I tempi sono leggermente cambiati anche nella vasta Patagonia. L'allevamento di pecore non è più il sostentamento delle tenute, soprattutto intorno a El Calafate, dove le visite e i soggiorni dei tanti turisti che giungono attratti dall'imponente bellezza del Ghiacciaio Perito Moreno cedere ai proprietari incomparabilmente di più.
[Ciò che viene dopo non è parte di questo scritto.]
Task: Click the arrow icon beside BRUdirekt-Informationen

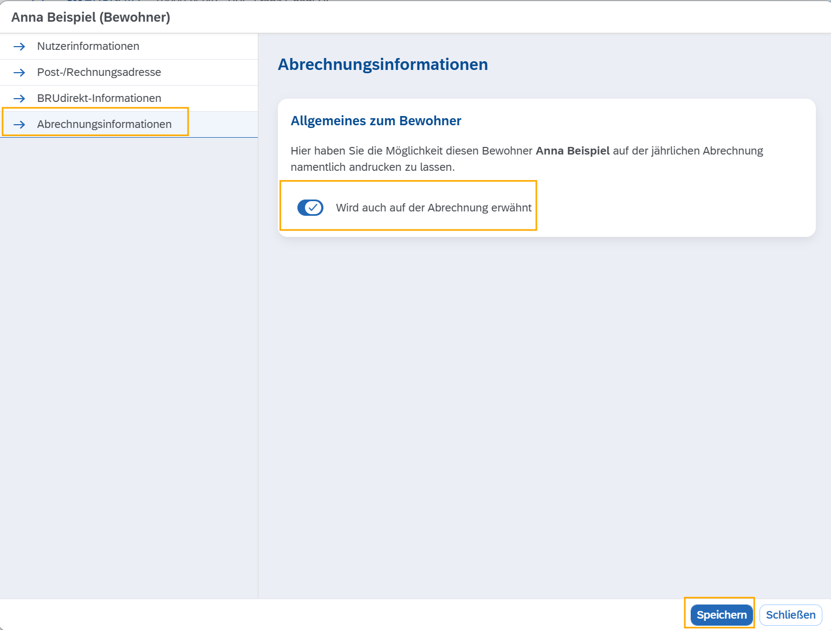Action: coord(19,99)
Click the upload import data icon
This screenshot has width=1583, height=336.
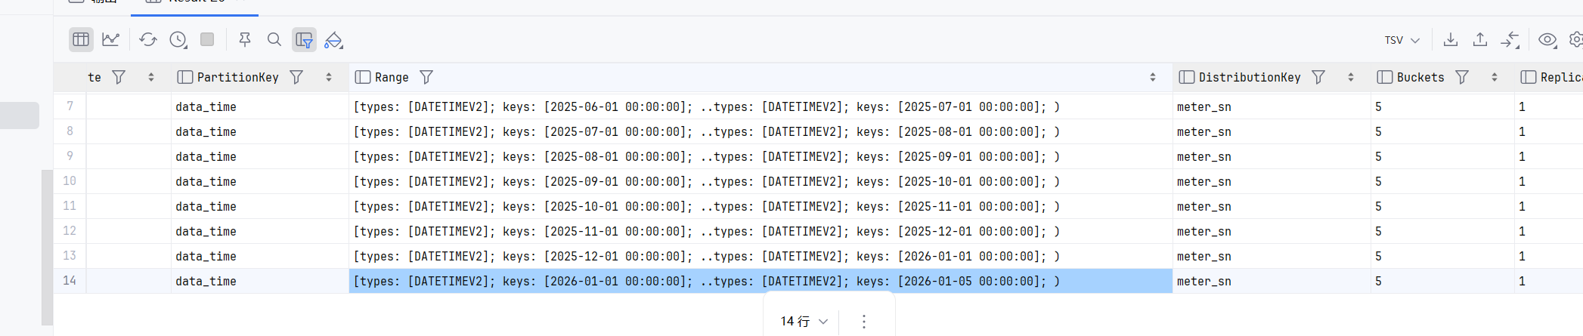[x=1480, y=39]
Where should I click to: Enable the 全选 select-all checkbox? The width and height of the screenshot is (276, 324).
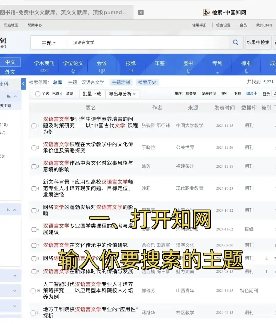[38, 94]
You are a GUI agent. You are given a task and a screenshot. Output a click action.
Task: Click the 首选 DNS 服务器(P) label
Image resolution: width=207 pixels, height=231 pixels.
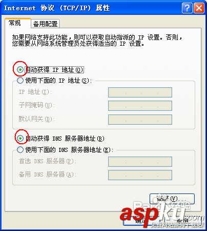click(x=48, y=161)
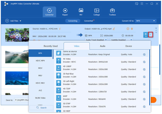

D'accordo, anche se in numero minore, alcuni gaucho vedono intatto il loro lavoro. Invece di prendersi cura di greggi con migliaia di pecore, come prima, impiegano le loro arti in poche decine.
Centinaia al massimo. Per compensare, migliorano le loro abilità sociali e dialogano come mai prima d'ora, con persone come noi, dall'altra parte degli oceani e da tutte le parti del mondo.
Cade una bella neve svolazzante. I gaucho conoscono la perfida instabilità dell'RP-15, peggio ancora per i piccoli SUV noleggiati a El Calafate in cui ci siamo trasferiti.
António, uno di loro, insiste nell'avvertirci di ciò che ci aspetta con il miglior umorismo che ricordava: “Bene amici, se stavi già scivolando fin qui, preparati che ora sarà molto peggio)!. Non vuoi tornare prima su uno dei nostri cavalli? Si bagnano un po' ma guarda quanto sono più sicuri! "
Ridiamo a crepapelle dell'improbabilità del suggerimento e rifiutiamo con qualsiasi battuta che non sia all'altezza.
Saliamo in macchina, con la testa e le spalle coperte di fiocchi, e lo facciamo ancora una volta.
Come previsto, lungo la strada, abbiamo pattinato e corretto più e più volte i percorsi sbagliati.
Ci è voluta un'eternità, ma siamo arrivati a El Calafate sani, sicuri e abbagliati dai capricci di quella infinita Patagonia Gaucho.